The Average Gamer

Mobile Designer Daniel Cook on Why the 99¢ App Model Doesn’t Work

Following on the heels of Pippa’s annoyance at Order Up!! and its shameless in-app purchasing model, I’ve read a very interesting post from Spry Fox LLC’s game designer Daniel Cook on Google+.

In it he explains why they’ve decided not to go with the traditional 99¢ sales model and instead are pursuing the free-to-play route.

“There’s a specific revenue graph that you see for a typical packaged or downloadable game. You get a big spike of money that slowly trickles down to almost nothing. These are hit games in a hit driven industry with hit shaped revenues.

This has some fun psychological implications. When the money is good, it seems like it will never end. As a result, teams tend to overextend themselves. They hire on additional people, and they take on more ambitious and exciting projects…

…At some point, the money starts fading. The next game or port suddenly needs to be a success. You make decisions that start matching what the market is doing. You start listening to experts. You start looking back on your past success and trying to emulate them. All this makes it more difficult to comprehend and react to new opportunities. You’ve gone from a fresh new success to a fragile bloated company…

I’ve come to the conclusion that long term, the hit-driven model found in disposable, packaged games is an anti-developer business model.

He goes into much more depth on why this is the case in the full post.

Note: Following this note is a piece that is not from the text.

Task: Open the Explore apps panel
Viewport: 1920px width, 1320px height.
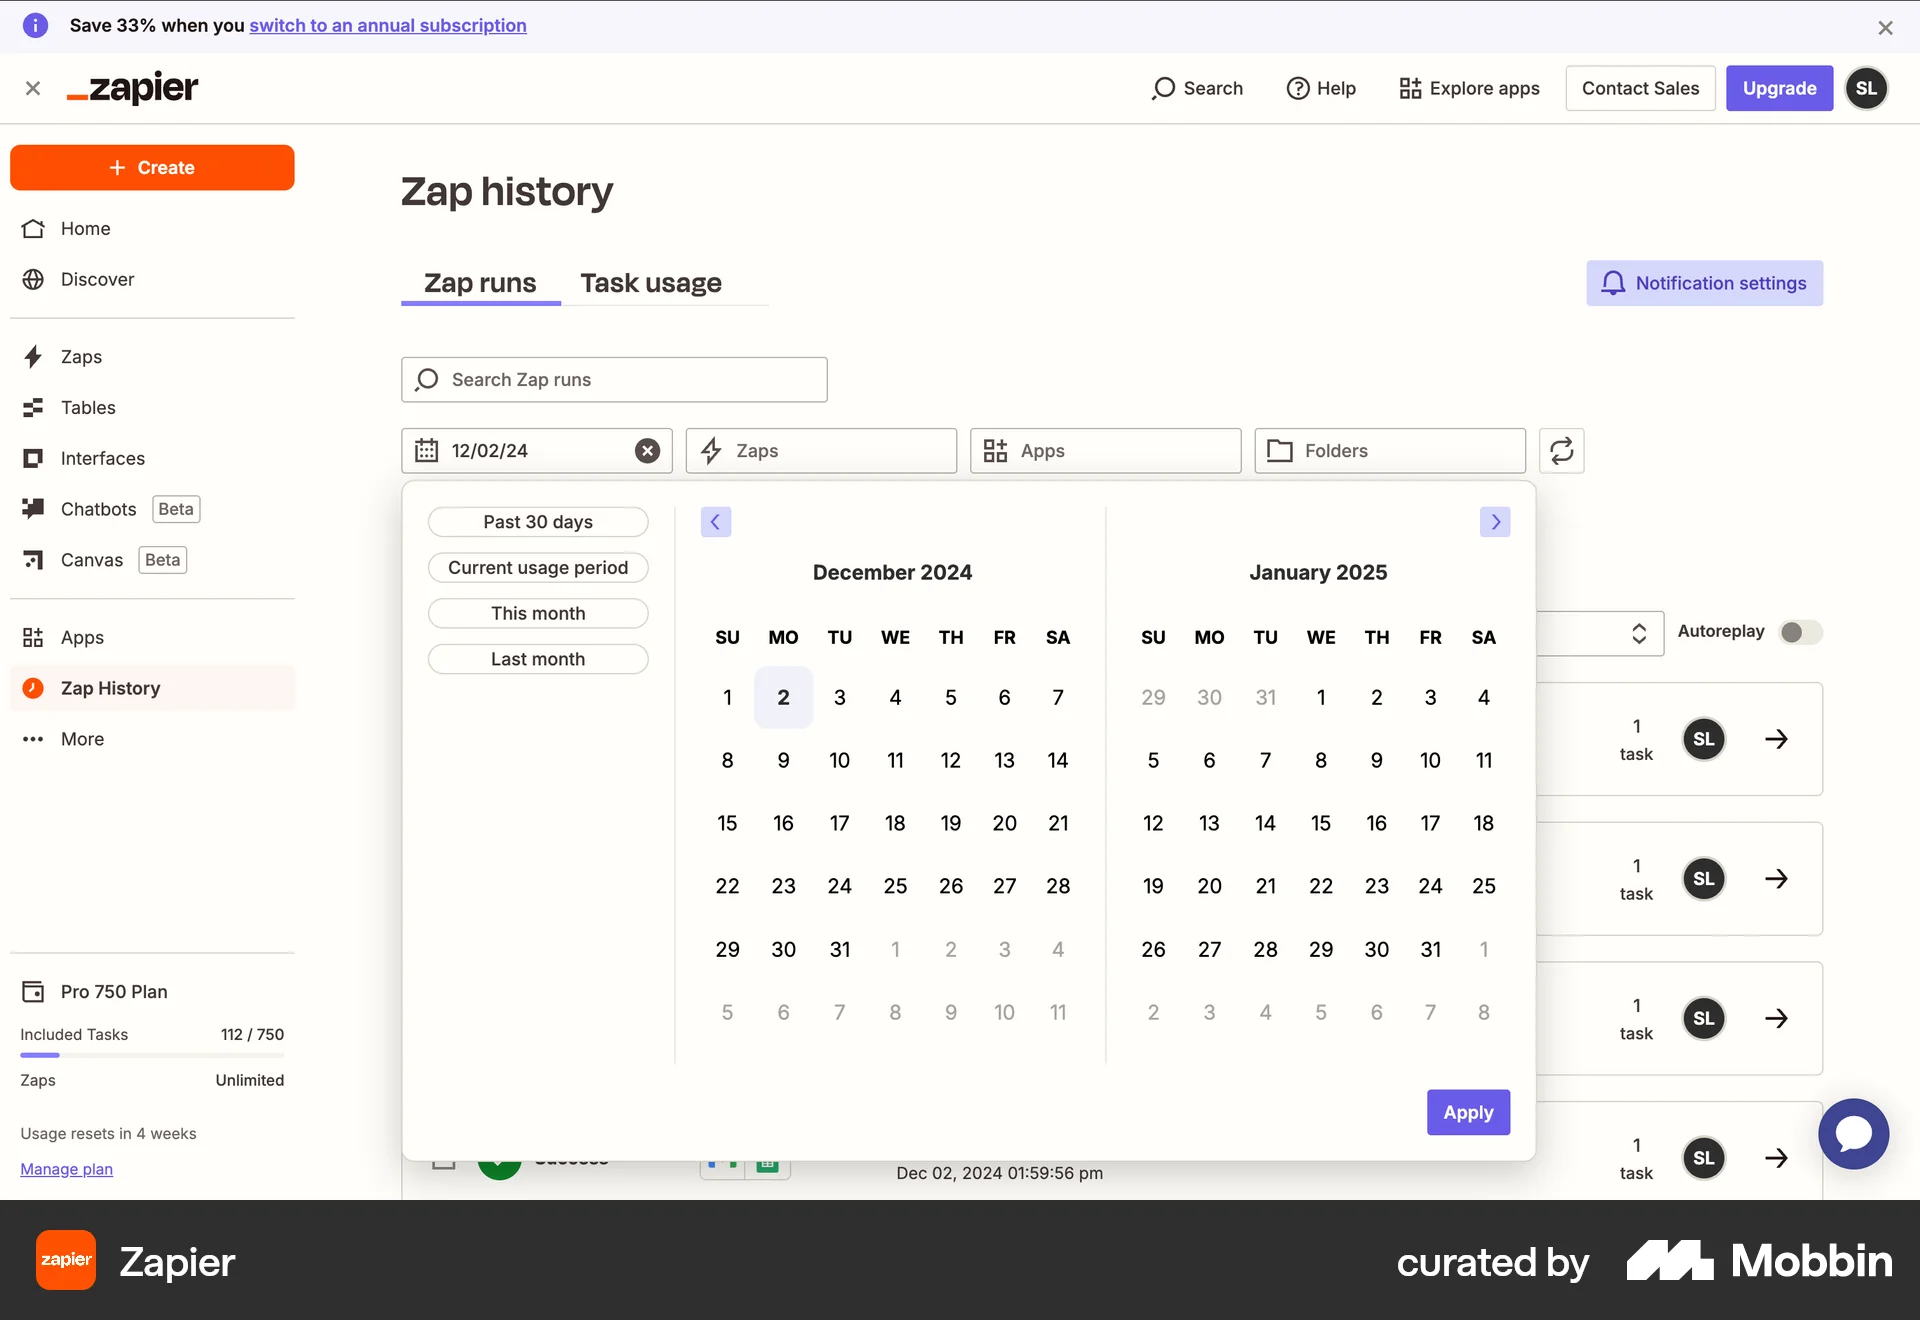Action: pos(1468,88)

Instead of churning out hits that do well and fade away, Cook’s dream is to build games as long-term services and relationships with his customers. He wants steady streams of revenue that grow and to retain his independence.

Sounds like every entrepreneur’s dream and I wish him well. I just hope he finds a model a bit more compelling than the currently-popular one of making the game slow and filled with periods of not-playing unless you pay for a speed bump. I’ve seen it with Tiny Tower, I’ve seen it with 8 Realms and now we’ve seen it in Order Up!! To Go. That’s not what I call fun.

TripleTown’s model seems a little less punishing in that you do start out with several thousand bushes (the smallest building block for your town) and you can earn the in-game currency by playing games. However, I used about a hundred bushes in my first couple of games and earned enough coins to buy one, so I suspect that earning currency isn’t a sustainable long-term model for the gamers. Or perhaps I’m just not that good at it yet.

Have you seen any games that do the free-to-play model well?